0
$\begingroup$

I have recently started studying Set Theory in a self-thaught way, for that purpose I have been following Kunen's book: Set Theory: An Introduction to Independence Proofs. I'm in Chapter I section 7 and it has been defined the ordinals addition but I don't quite understand that definition.

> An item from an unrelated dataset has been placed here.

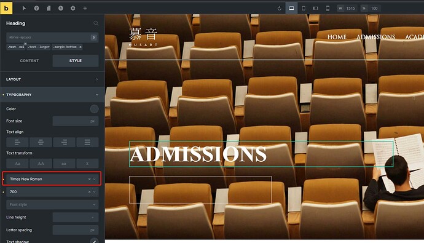Image resolution: width=424 pixels, height=243 pixels.
Task: Search settings with magnifier icon
Action: (96, 23)

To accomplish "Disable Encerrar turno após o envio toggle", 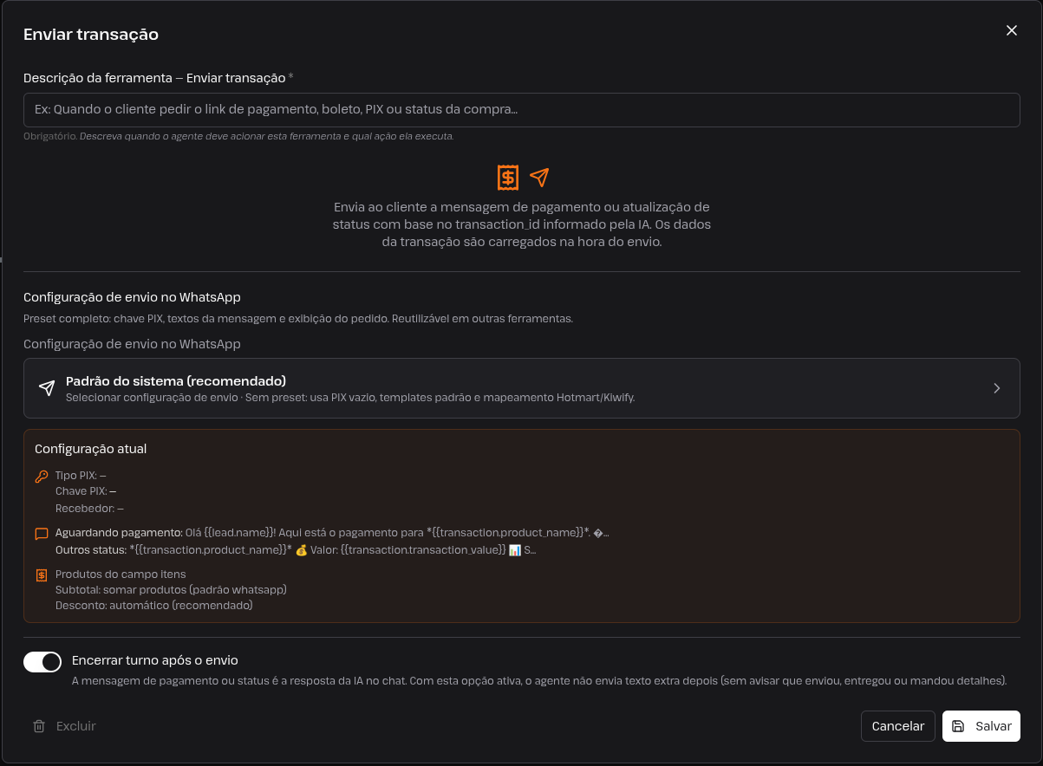I will click(42, 662).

I have seen that in other books authors defines the addition using transfinite induction and it seems easier but now I want to understand Kunen's one.

$$\alpha + \beta=type(\alpha \times \{ 0 \} \cup \beta \times \{1\}, R) \:\text{where } $$ $$R=\{ \langle \langle \xi,0 \rangle, \langle \eta , 0\rangle \rangle : \xi<\eta<\alpha\} \; \cup \{\langle \langle \xi,1 \rangle, \langle \eta , 1\rangle \rangle : \xi<\eta<\beta\} \; \cup [(\alpha\times\{0\})\times(\beta\times\{1\})]. $$

With $type(A,R)$ is the unique ordinal $C$ such that $\langle A, R\rangle \cong C$ when $\langle A,R\rangle$ is a well-ordering set.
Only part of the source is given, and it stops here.